The authors review the use of (+) ssRNA viruses replicon systems for the discovery of antiviral agents and highlight some of the most promising identified inhibitors. Overall, the review is quite interesting to the field. Here are some concerns needed to be addressed.
- The authors mentioned the advantage of replicon system for drug discovery. It will be great if some disadvantage of replicon is discussed at the same time.
- Line 89-95. Flaviviridae includes genus members (Flavivirus, Hepacivirus, Pestivirus and Pegivirus). Traditionally, the nomenclature of structural and nonstructural proteins from different genus is different. I would like authors to correct the statement.
Author Response
Point-by-point Response to Reviewer 3 Comments
Single-stranded positive RNA viruses include several important human pathogens. Many of them are classified as BSL-3 agents, which limit the discovery of new inhibitors because the BLS-3 facilities are required to manipulate viruses. Replicons are a self-replicative viral subgenomic RNAs without infectious particles productions, which mimic the replication of viral genomic synthesis. Replicon could be used for high throughput assay to identify DAA compounds without biosafety concerns.
The authors review the use of (+) ssRNA viruses replicon systems for the discovery of antiviral agents and highlight some of the most promising identified inhibitors. Overall, the review is quite interesting to the field. Here are some concerns needed to be addressed.
Point 1: The authors mentioned the advantage of replicon system for drug discovery. It will be great if some disadvantage of replicon is discussed at the same time.
Response 1: The authors thank the reviewer for the suggestion. A disadvantage of replicons also an alternative approach to those systems were added to the manuscript (lines 82 to 89).

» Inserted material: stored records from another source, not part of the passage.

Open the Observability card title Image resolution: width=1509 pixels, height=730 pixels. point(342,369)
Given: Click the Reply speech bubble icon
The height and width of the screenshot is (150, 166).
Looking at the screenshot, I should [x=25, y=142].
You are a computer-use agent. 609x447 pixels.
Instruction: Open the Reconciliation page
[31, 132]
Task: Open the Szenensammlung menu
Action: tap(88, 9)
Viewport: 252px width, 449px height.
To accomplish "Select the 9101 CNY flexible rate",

Point 2: Line 89-95. Flaviviridae includes genus members (Flavivirus, Hepacivirus, Pestivirus and Pegivirus). Traditionally, the nomenclature of structural and nonstructural proteins from different genus is different. I would like authors to correct the statement.

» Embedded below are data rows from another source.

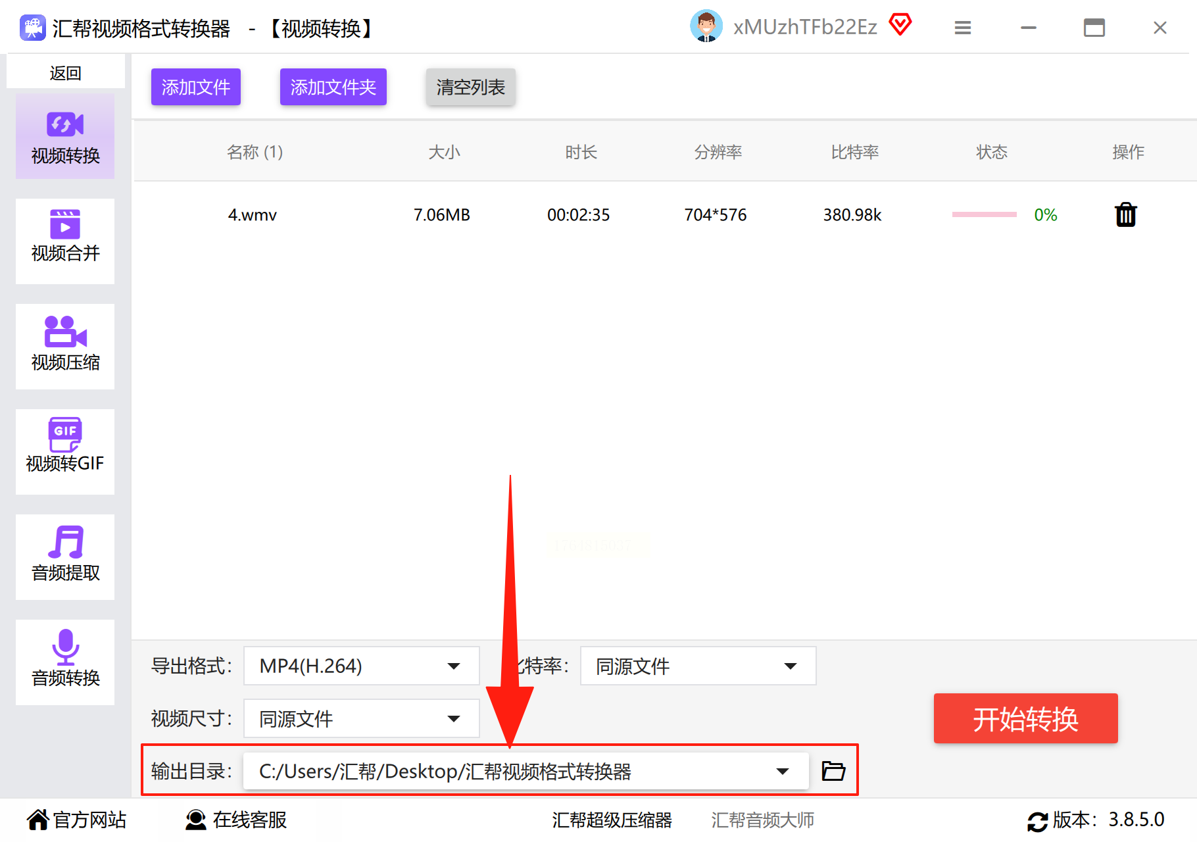This screenshot has height=842, width=1197.
Task: Select the 视频压缩 video compress tool
Action: click(x=65, y=346)
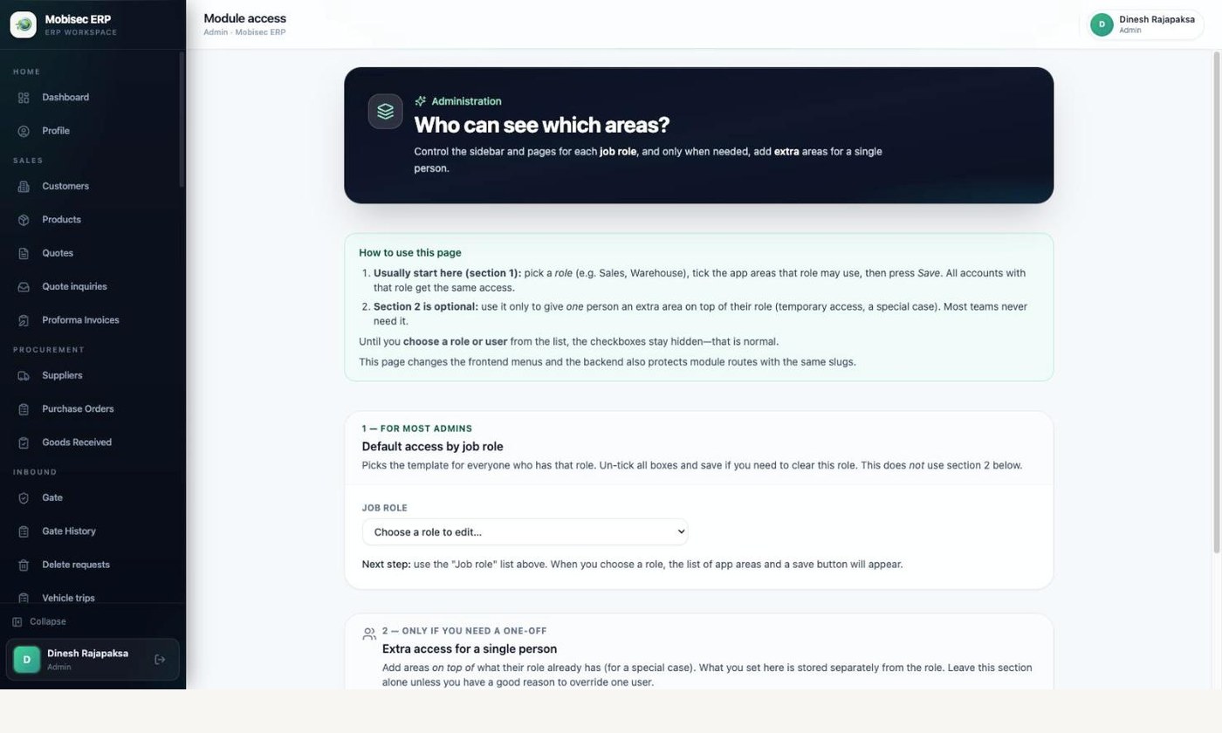Click the sidebar vertical scrollbar
The height and width of the screenshot is (733, 1222).
(182, 120)
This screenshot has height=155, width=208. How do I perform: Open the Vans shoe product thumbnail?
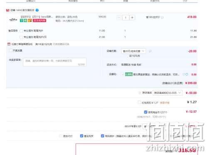13,20
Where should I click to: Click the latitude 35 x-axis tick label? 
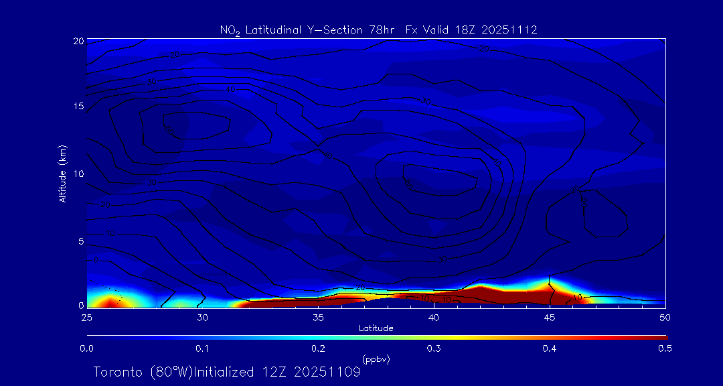pos(318,317)

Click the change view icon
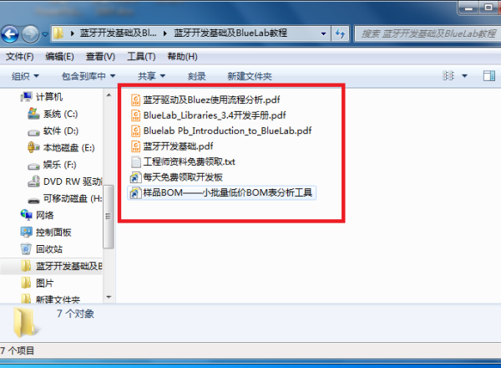click(448, 76)
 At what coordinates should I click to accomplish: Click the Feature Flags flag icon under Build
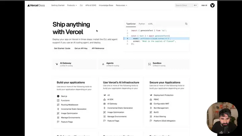click(x=58, y=122)
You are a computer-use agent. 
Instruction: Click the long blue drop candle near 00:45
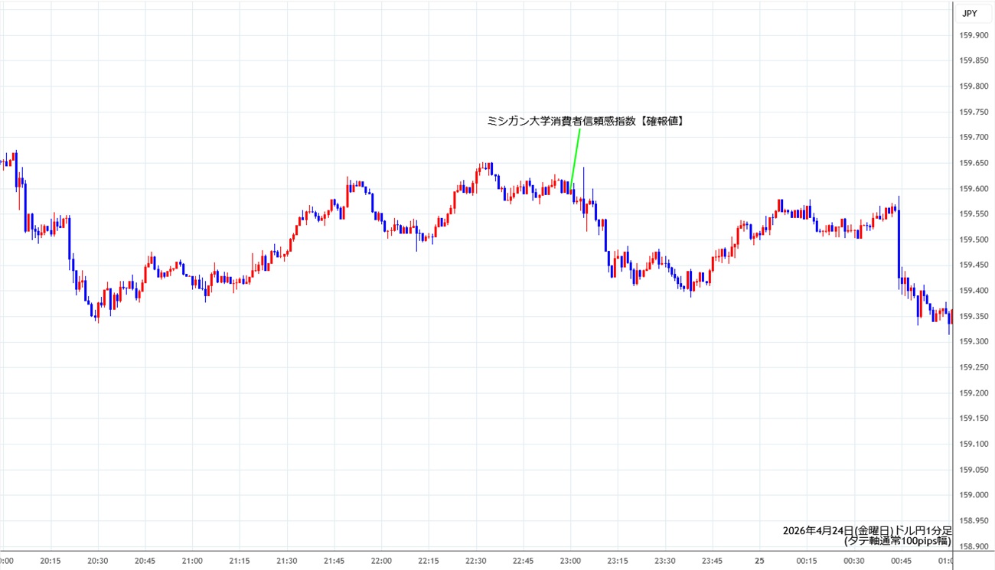click(899, 243)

Response 2: We thank the reviewer for the observation. Lines 143 to 151 were modified to: “The Flaviviridae is a large family of spherical-shaped viruses of ~ 40-60 nm in diameter, divided into four genera: Flavivirus, Hepacivirus, Pestivirus and Pegivirus. The Flavivirus and Hepacivirus genera comprise several widely studied species, since they cause human diseases. The Flavivirus genome of ~ 11 kb encodes a single polyprotein that is co- and post-translationally processed into three structural proteins: capsid (C), pre-membrane (prM), and envelope (E); and, seven nonstructural (NS) proteins NS1, NS2A, NS2B, NS3, NS4A, NS4B, and NS5 (Figure 2a). Similarly, a single polyprotein is encoded by Hepacivirus genome and cleaved into four structural proteins: core (C), envelope proteins 1 (E1) and 2 (E2), and polypeptide 7 (p7), plus six NS proteins: NS2, NS3, NS4A, NS4B, NS5A and NS5B”.
Round 2
Reviewer 1 Report
I am satisfied with the changes made to the manuscript.